[Dataset excerpts — start]
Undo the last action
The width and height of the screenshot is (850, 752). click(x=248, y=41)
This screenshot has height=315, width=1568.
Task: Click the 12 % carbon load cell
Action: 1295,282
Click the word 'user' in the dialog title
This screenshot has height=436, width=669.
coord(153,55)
[Dataset excerpts — finish]
### Instructions to follow
Return the complete material exactly as it appears.

### Task result
Undo the last action
The width and height of the screenshot is (850, 752). click(x=248, y=41)
This screenshot has height=315, width=1568.
Task: Click the 12 % carbon load cell
Action: 1295,282
Click the word 'user' in the dialog title
This screenshot has height=436, width=669.
coord(153,55)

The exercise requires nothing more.